To do>
Please pull out the lines of the material starting at the line that contains "coordinates (445, 115)." and ending at the line that contains "coordinates (647, 788).", and reproduce them verbatim.

Element and text position data>
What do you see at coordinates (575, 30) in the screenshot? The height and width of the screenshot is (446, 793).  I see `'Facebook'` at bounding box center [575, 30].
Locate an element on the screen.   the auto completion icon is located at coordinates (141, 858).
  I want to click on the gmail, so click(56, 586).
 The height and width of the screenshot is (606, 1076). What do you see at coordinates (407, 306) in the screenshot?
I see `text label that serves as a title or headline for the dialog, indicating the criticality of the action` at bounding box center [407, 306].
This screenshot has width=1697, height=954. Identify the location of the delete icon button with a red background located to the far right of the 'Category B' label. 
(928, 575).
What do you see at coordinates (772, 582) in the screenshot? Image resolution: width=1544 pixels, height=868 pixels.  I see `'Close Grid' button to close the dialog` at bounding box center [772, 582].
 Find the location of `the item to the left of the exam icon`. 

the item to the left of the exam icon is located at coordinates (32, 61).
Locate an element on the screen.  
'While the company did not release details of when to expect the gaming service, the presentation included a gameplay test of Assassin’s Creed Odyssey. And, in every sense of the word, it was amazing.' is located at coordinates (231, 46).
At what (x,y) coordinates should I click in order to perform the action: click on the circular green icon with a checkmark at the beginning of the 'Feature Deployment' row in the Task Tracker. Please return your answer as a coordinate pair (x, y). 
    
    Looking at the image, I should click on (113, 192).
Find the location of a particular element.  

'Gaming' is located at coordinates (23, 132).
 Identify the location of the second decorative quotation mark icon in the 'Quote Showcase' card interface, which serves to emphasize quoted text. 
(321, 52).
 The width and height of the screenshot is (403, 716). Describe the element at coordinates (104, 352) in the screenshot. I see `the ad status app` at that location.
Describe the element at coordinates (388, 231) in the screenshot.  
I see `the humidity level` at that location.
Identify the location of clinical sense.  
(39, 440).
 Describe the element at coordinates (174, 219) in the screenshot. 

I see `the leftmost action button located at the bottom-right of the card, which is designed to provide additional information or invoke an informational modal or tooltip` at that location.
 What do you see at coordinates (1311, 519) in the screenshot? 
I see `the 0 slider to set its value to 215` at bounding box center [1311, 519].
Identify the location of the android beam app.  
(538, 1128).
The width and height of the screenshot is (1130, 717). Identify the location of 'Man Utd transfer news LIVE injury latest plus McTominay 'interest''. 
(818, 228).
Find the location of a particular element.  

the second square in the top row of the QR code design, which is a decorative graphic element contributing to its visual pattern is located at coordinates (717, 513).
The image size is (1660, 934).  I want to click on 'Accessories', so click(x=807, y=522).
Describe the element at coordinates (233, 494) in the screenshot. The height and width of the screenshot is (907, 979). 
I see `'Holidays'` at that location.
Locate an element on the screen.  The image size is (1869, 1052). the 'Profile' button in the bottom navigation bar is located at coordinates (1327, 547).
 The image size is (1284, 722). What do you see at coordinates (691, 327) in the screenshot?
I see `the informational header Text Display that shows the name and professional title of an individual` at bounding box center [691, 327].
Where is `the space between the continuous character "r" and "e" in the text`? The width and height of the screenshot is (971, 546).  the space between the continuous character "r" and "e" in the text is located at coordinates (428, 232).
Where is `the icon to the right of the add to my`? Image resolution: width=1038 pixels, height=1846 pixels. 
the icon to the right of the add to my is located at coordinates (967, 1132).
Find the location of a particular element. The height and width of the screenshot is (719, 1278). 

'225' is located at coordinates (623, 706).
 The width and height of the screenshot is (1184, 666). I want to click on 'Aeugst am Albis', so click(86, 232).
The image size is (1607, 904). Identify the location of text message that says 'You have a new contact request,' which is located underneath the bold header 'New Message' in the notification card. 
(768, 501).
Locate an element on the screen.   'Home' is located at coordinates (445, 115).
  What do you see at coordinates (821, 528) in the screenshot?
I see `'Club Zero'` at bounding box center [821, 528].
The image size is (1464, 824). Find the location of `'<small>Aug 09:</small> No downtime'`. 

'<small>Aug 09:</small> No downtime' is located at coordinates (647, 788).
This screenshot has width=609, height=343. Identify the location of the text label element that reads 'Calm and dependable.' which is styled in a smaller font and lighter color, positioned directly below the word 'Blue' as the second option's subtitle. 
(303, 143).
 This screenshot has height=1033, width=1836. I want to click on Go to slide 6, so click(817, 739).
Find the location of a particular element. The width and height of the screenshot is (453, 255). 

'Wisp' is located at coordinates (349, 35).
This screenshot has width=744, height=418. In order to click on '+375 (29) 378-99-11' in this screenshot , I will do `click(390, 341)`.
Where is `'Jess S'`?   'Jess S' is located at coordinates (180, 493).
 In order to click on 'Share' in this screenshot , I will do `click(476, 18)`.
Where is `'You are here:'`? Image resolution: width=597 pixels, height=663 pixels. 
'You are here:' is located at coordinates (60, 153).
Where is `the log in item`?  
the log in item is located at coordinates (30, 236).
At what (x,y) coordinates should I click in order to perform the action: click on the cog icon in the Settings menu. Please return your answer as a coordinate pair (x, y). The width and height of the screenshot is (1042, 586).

Response for this exercise>
Locate an element on the screen.   'Home' is located at coordinates (445, 115).
  What do you see at coordinates (821, 528) in the screenshot?
I see `'Club Zero'` at bounding box center [821, 528].
The image size is (1464, 824). Find the location of `'<small>Aug 09:</small> No downtime'`. 

'<small>Aug 09:</small> No downtime' is located at coordinates (647, 788).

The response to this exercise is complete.